[Date Prev][Date Next][Thread Prev][Thread Next][Date Index][Thread Index]

[HTCondor-users] Configuring Ubuntu22 cluster, missing config step?



I’m configuring condor on a small cluster of linux boxes.  Machines are on an isolated network.  IP’s are static and I’m using /etc/hosts instead of dns for hosts to resolve machine name to IP. 

 

It seems like I missed a configure step in the install/configure procedure.

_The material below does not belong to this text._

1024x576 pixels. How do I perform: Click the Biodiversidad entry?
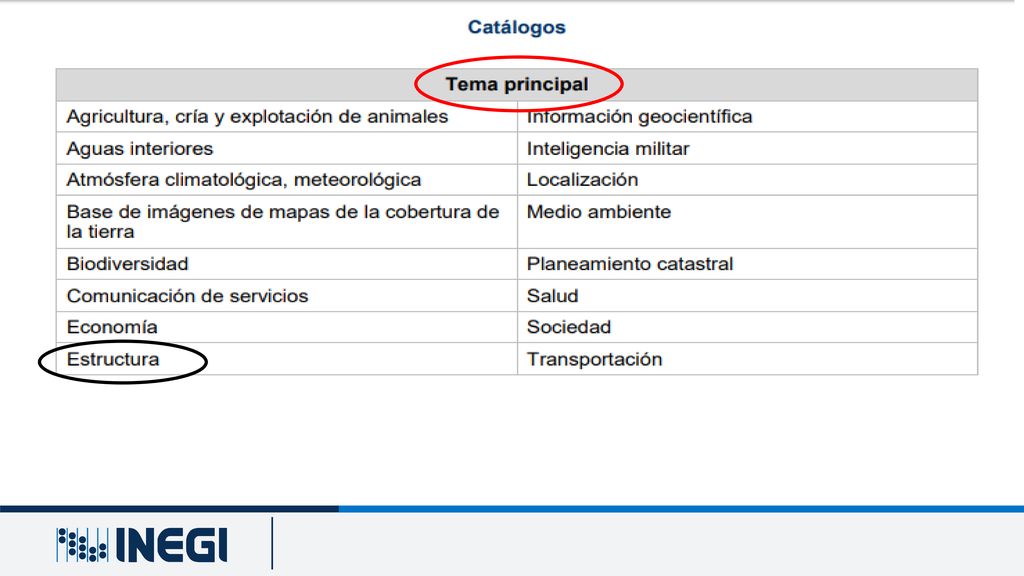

Suggestions appreciated.

 

Central manager is 199.17.158.2

Submit nodes are 199.17.158.[6,20]

Execute nodes are 199.17.158.[11-18]

 

I can ssh to and from all of these nodes.  I have run the curl installer script on all nodes

               https://htcondor.readthedocs.io/en/latest/getting-htcondor/admin-quick-start.html

 

and then started the service with

sudo systemctl enable condor; sudo systemctl start condor

 

It looks like the system is running, per

nathan@physlin6:~$ sudo systemctl status condor

● condor.service - Condor Distributed High-Throughput-Computing

     Loaded: loaded (/lib/systemd/system/condor.service; enabled; vendor preset: enabled)

     Active: active (running) since Wed 2023-03-22 19:22:20 CDT; 1h 35min ago

   Main PID: 1002 (condor_master)

     Status: "All daemons are responding"

      Tasks: 4 (limit: 4194303)

     Memory: 17.5M

        CPU: 1.471s

     CGroup: /system.slice/condor.service

             ─1002 /usr/sbin/condor_master -f

             ─1356 condor_procd -A /var/run/condor/procd_pipe -L /var/log/condor/ProcLog -R 1000000 -S 60 -C 130

             ─1357 condor_shared_port

             └─1358 condor_schedd

 

Mar 22 19:22:20 physlin6 systemd[1]: Started Condor Distributed High-Throughput-Computing.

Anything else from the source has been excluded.